**WHAT IS BEING ASKED:** In the entries below, the lines from the one with "Click the 'Easy" through the one with "Click the TreasuryDirect.gov table caption" are to be copied exactly; both ends count.

(Stored data)
+++

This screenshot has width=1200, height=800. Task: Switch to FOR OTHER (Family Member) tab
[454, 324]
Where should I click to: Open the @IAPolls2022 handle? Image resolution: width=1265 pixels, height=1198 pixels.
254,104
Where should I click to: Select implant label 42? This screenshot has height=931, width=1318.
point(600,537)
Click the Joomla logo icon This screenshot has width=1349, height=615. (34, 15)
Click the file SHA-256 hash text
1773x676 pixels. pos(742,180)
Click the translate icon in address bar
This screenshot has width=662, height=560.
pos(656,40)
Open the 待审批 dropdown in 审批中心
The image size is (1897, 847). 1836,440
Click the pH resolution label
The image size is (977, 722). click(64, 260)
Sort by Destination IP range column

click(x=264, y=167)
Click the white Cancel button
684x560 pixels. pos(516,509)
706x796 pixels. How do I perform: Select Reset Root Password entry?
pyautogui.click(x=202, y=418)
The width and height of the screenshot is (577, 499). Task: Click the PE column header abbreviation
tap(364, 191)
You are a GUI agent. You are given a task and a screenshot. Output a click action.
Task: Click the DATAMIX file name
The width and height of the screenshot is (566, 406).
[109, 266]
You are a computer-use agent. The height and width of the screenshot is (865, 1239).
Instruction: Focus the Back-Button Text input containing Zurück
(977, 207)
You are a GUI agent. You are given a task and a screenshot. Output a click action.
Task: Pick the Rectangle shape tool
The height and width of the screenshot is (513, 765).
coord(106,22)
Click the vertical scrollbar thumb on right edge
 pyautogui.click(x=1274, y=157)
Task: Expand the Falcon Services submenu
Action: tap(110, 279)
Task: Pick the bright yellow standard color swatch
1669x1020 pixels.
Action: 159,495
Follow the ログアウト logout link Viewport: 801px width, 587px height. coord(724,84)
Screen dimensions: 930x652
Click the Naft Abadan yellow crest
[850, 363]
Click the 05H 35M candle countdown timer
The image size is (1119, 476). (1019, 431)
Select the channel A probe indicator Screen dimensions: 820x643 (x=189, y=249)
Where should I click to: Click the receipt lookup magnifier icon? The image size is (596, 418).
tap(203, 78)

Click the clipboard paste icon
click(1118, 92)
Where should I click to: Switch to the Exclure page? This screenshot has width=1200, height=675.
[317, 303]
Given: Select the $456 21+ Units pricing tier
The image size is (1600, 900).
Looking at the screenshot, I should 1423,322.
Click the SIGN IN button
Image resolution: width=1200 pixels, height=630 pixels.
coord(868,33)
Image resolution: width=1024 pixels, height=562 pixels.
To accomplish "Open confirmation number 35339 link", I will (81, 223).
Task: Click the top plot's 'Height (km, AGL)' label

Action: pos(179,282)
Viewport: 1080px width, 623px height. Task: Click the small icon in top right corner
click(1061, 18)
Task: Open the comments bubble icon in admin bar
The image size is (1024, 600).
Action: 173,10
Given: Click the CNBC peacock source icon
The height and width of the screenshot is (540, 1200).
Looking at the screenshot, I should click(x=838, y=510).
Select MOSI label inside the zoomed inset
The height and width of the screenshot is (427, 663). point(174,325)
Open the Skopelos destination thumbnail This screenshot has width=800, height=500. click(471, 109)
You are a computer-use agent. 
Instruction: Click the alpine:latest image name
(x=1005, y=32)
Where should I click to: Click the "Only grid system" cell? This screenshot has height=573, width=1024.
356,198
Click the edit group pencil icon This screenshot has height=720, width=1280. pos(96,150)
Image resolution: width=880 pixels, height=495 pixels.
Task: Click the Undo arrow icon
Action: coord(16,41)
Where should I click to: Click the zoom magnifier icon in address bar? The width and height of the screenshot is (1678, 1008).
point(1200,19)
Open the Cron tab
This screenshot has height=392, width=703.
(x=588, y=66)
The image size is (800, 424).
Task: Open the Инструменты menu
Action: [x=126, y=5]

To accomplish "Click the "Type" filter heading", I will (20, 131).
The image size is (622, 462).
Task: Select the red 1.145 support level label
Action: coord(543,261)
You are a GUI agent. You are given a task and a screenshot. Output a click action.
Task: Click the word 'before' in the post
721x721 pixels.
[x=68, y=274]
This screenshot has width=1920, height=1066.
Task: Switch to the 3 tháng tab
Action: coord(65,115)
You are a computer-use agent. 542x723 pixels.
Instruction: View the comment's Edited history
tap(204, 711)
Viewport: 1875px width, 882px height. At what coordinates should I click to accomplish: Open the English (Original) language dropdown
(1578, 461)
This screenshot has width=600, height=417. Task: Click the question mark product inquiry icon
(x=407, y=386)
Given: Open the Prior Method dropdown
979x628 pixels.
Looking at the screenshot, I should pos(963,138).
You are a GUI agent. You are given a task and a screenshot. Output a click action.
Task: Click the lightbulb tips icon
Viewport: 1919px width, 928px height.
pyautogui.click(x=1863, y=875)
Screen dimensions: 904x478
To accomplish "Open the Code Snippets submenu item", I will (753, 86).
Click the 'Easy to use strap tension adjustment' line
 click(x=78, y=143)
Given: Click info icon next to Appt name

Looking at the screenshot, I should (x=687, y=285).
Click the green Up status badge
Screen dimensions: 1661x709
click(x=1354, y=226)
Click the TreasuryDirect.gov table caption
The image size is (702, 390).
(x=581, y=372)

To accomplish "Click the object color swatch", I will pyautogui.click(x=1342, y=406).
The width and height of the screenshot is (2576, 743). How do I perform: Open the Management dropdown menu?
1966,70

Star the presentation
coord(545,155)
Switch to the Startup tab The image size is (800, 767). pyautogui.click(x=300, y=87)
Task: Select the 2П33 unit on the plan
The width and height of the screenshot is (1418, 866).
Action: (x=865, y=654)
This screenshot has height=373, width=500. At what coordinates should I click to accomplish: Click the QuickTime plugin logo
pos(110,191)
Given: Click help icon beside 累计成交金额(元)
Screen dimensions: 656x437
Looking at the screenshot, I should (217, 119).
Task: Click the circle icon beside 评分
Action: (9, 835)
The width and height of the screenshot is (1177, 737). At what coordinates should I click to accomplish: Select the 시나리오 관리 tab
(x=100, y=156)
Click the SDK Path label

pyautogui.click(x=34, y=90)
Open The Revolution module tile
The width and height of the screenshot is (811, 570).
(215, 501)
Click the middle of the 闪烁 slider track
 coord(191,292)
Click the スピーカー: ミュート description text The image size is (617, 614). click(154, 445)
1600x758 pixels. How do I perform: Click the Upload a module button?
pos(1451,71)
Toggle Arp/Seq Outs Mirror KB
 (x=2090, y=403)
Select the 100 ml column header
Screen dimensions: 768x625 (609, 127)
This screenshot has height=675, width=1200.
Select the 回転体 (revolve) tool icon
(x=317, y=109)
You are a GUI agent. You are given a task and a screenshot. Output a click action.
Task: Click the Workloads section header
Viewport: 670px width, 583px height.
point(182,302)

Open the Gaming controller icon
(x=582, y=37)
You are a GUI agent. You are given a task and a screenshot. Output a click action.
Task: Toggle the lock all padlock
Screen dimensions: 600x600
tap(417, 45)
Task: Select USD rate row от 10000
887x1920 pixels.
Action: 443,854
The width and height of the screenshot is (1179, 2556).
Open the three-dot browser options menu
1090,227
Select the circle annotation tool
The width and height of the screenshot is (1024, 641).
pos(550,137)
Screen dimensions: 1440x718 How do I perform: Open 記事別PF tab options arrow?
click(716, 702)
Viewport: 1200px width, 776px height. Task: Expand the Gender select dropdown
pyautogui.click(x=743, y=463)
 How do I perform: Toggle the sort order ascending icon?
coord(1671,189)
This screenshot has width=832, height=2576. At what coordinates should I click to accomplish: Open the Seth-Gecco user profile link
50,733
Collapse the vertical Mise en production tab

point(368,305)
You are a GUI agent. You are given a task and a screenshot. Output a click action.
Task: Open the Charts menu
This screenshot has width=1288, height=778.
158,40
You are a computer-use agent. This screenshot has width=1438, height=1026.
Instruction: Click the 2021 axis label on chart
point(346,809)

+++

**RESULT BELOW:**
Click the 'Easy to use strap tension adjustment' line
 click(x=78, y=143)
Given: Click info icon next to Appt name

Looking at the screenshot, I should (x=687, y=285).
Click the green Up status badge
Screen dimensions: 1661x709
click(x=1354, y=226)
Click the TreasuryDirect.gov table caption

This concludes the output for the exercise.